Notwithstanding any other provisions of the Policy, an employee who is not a member of the Window Group or Restricted Group may purchase or sell securities issued by the Company outside of a Window period, if, at a time when such employee was not aware of any material nonpublic information concerning the Company or such securities, the employee entered into an Approved Rule 10b5-1 Plan as described herein;
And the Approved Rule 10b5-1 Plan
(a)met the requirements enumerated in paragraphs (a), (b) and (c) above and any requirement set forth in Rule 10b5-1; and
(b)in the case of all employees, the purchase or sale that occurred was pursuant to the Approved 10b5-1 Plan.
A purchase or sale is not “pursuant to the Approved 10b5-1 Plan” if the person who entered into the plan altered or deviated from the plan to purchase or sell securities (whether by changing the amount, price or timing of the purchase or sale), or entered into or altered a corresponding hedging transaction or position with respect to those securities.
A transaction pursuant to such an Approved 10b5-1 Plan is permissible only if (i) the Approved 10b5-1 Plan to purchase or sell securities is not entered into as part of a plan or scheme to evade provisions of the federal securities laws prohibiting trading in securities on the basis of material inside information and (ii) the person who entered into the Approved 10b5-1 Plan has acted in good faith with respect to the Approved 10b5-1 Plan.
Pursuant to Section I.B. above, management of the company may from time to time determine to impose event-specific blackout periods which may prohibit transactions pursuant to any Approved 10b5-1 Plan referred to in this Section IV.
If a member of the Window Group or Restricted Group requests to enter into, amend or terminate an Approved 10b5-1 Plan, certain additional requirements are applicable:
(1)Such plan, including any amendment or termination of such plan, must be reviewed and approved in advance by the Corporate Secretary or his or her qualified designee.
(2)In advance of any trades under such a plan, including after any amendment to such a plan, a minimum waiting period of a length complying with Rule 10b5-1 must elapse.
(3)An Approved 10b5-1 Plan, as well as any amendments or terminations by such member of the Window Group or Restricted Group of any Approved 10b5-1 Plan (other than time-based expiration or completion of all transactions in accordance with the terms of such plan), must only be implemented during a Window period.

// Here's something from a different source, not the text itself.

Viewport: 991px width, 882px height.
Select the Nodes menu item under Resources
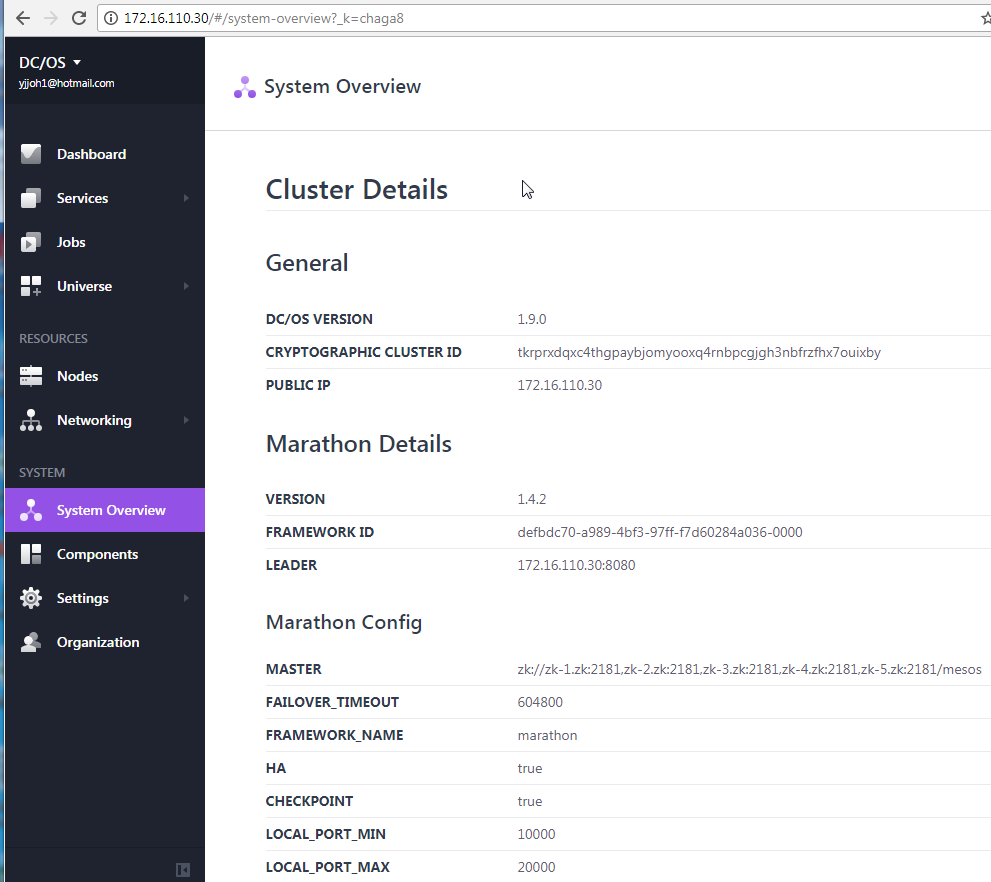pyautogui.click(x=78, y=376)
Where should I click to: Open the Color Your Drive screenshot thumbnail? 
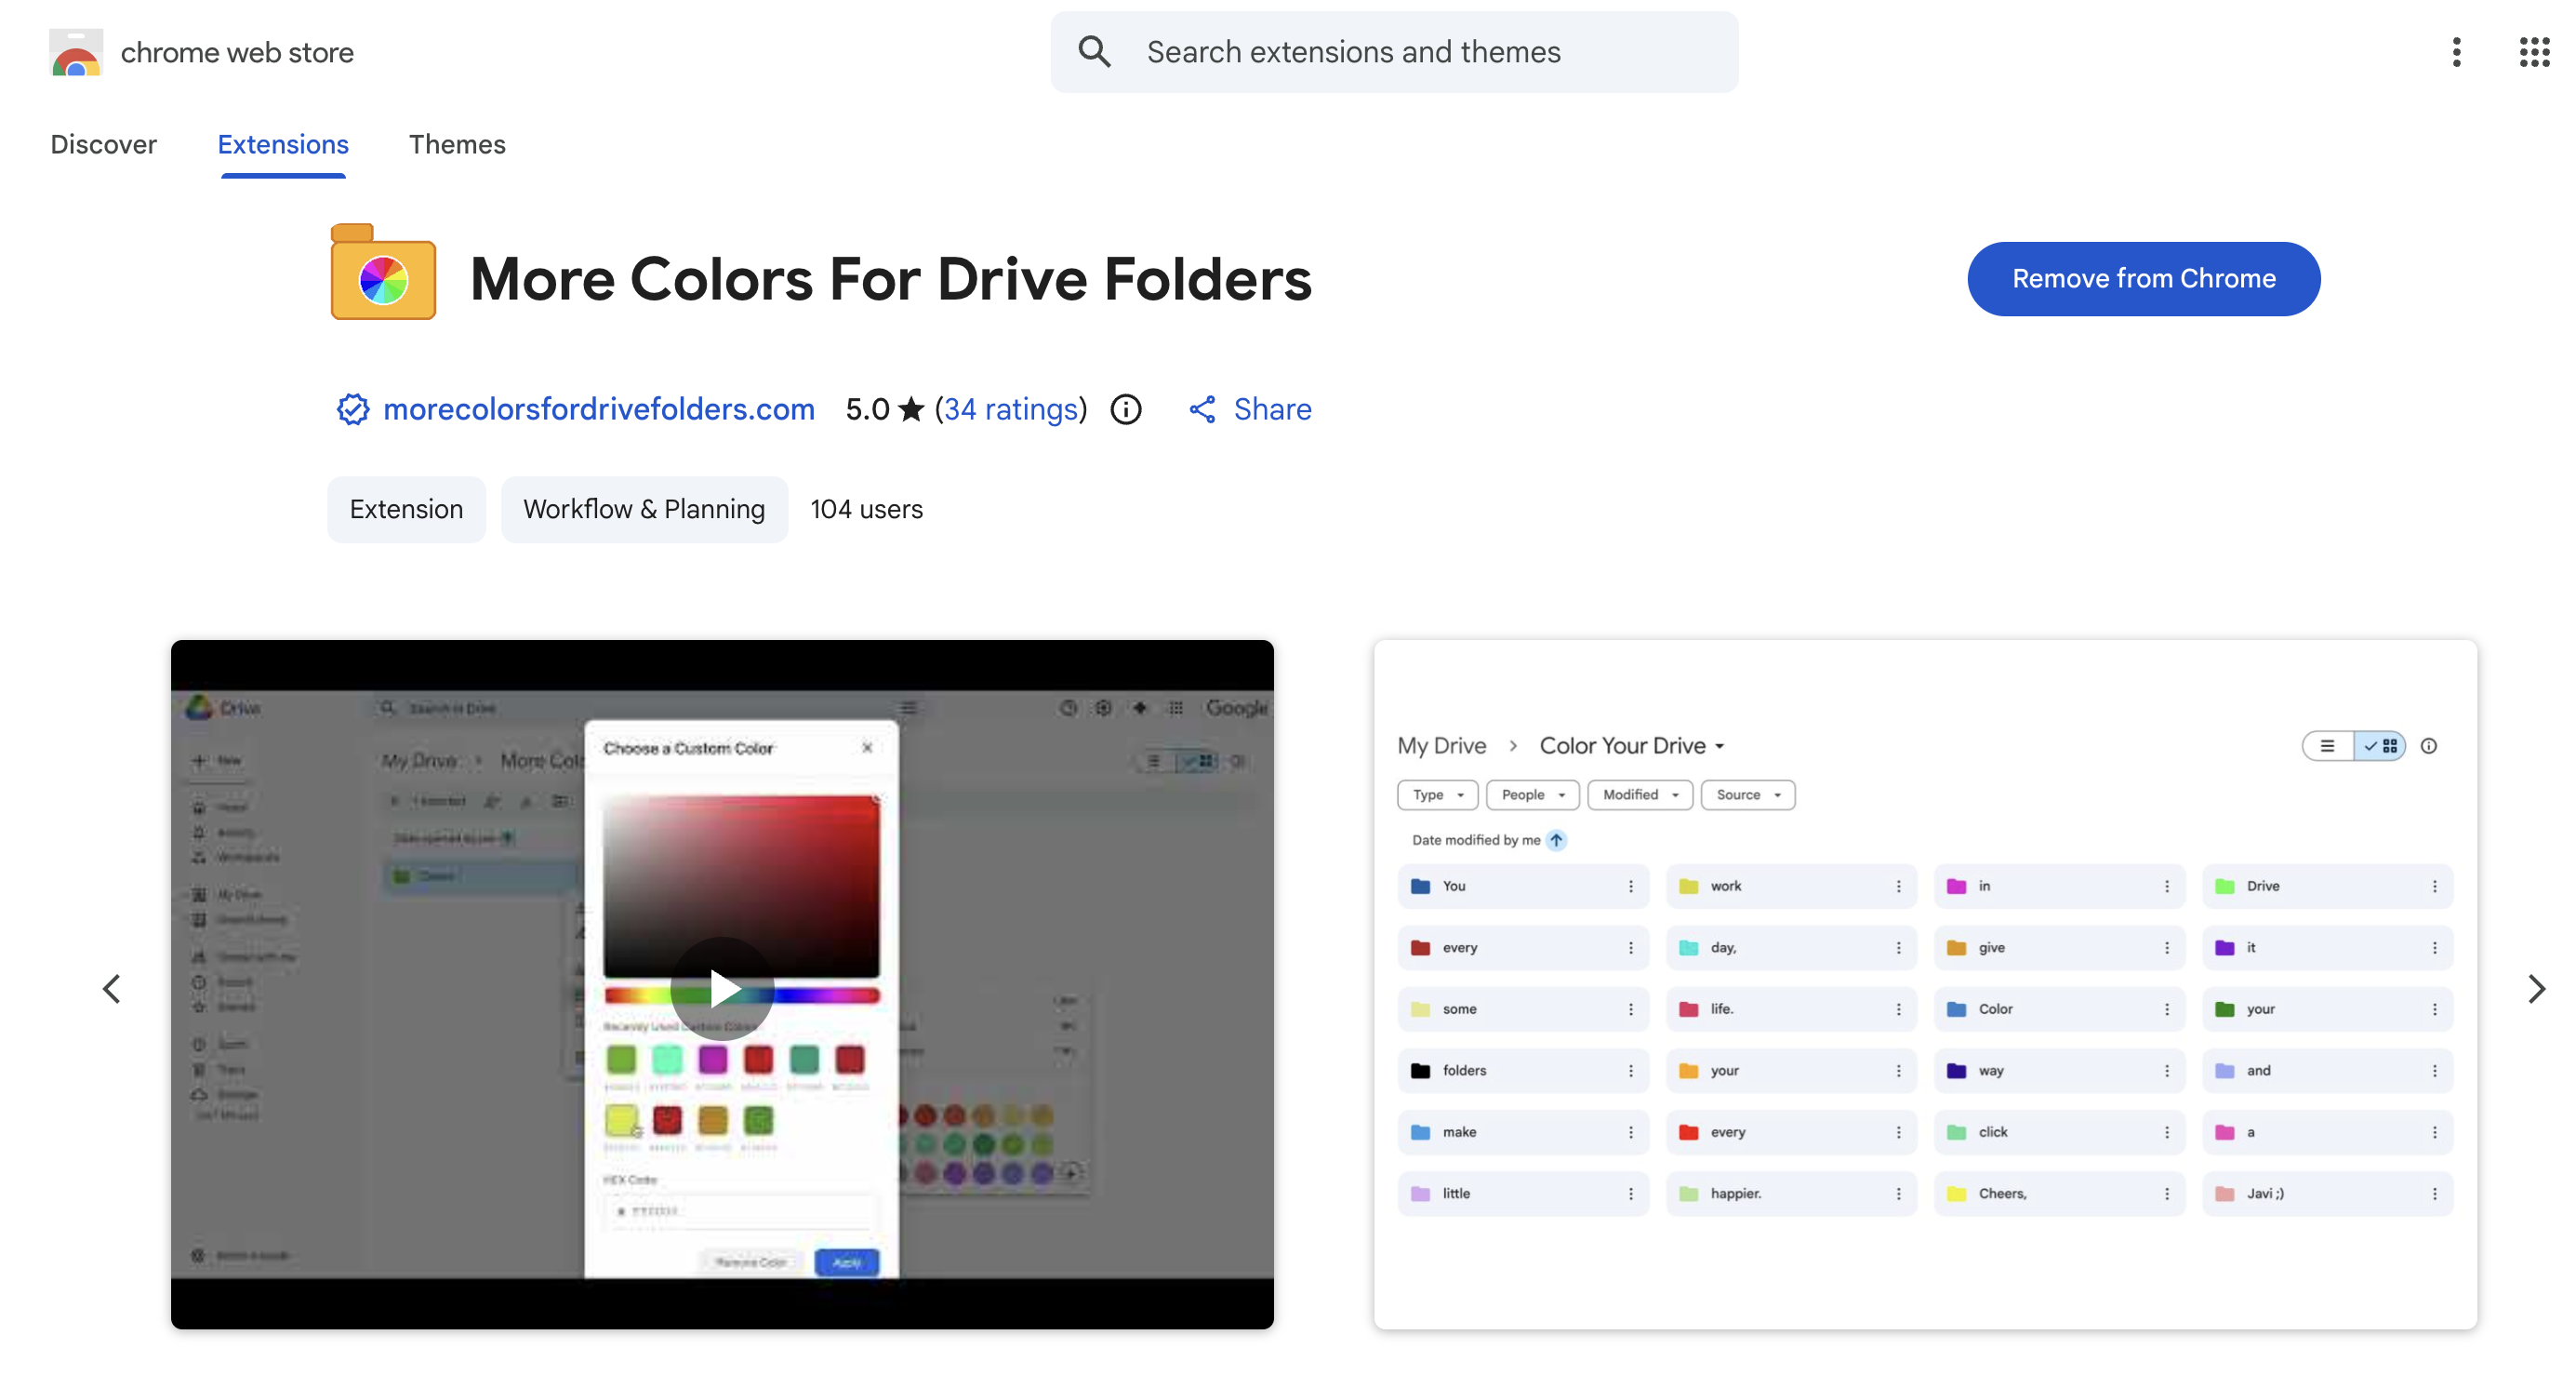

(4)After any termination of an Approved 10b5-1 Plan, no new 10b5-1 plan may be entered into by the party to such terminated plan until the next Window period;
(5)Only one Approved Rule 10b5-1 may be in effect at any given time for any member of the Window Group or the Restricted Group and
(6)Only one “single-trade” 10b5-1 plan may be entered into in any 12-month period. A “single-trade” 10b5-1 plan is a 10b5-1 plan that is designed to effect the open-market purchase or sale of the total amount of securities as a single transaction.
Employees may be asked by representatives of the news media or other parties for information concerning the Company including its position on public issues. Employees should refer these and all other requests from the news media or any third party to the Company’s Communications Manager.
In addition, employees may not release information to the news media about the Company’s activities or the activities of other employees. The Communications Department has established systems and procedures for responding to the news media requests and for obtaining management approval for public statements. If an activity merits or requires public disclosure, its release will be handled by the Company’s Vice President of External Relations and Vice President of Investor Relations, after appropriate consultation with the President and Chief Executive Officer and/or the Legal Department.
Questions regarding the interpretation of the Policy concerning Insider Trading and Securities Compliance should be directed to the Secretary of Koppers Holdings Inc., the Compliance Officer or the Legal Department.